Tem um leque de plumas gloriosas,
na sua mão macia e cintilante,
de anéis de pedras finas preciosas
a Senhora Duquesa de Brabante.
N'uma cadeira d'espaldar dourado,
escuta os galanteios dos barões.
- É noite: e, sob o azul morno e calado,
concebem os jasmins e os corações.
Recorda o senhor Bispo acções passadas.
Falam damas de jóias e cetins.
Tratam barões de festas e caçadas
à moda goda: - aos toques dos clarins.
Mas a Duquesa é triste. - Oculta mágoa
vela seu rosto de um solene véu.
- Ao luar, sobre os tanques chora a água...

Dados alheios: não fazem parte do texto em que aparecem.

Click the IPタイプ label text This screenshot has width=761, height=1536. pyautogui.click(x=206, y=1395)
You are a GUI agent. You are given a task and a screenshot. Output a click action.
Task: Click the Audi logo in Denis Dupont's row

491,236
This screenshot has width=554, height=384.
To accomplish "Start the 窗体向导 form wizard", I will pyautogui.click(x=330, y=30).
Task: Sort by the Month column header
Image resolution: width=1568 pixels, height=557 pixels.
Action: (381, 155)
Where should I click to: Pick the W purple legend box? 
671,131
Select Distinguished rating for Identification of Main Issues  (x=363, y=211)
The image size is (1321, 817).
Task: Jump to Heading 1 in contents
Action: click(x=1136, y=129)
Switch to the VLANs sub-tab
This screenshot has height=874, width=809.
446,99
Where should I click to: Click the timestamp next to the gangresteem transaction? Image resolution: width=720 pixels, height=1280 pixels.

- Cantando, os rouxinóis lembram o céu...
Dizem as lendas que Satã vestido
de uma armadura feita de um brilhante,
ousou falar do seu amor florido
à Senhora Duquesa de Brabante.
Dizem que o ouviram ao luar nas águas,
mais louro do que o sol, marmóreo e lindo,
tirar de uma viola estranhas mágoas,
pelas noites que os cravos vêm abrindo...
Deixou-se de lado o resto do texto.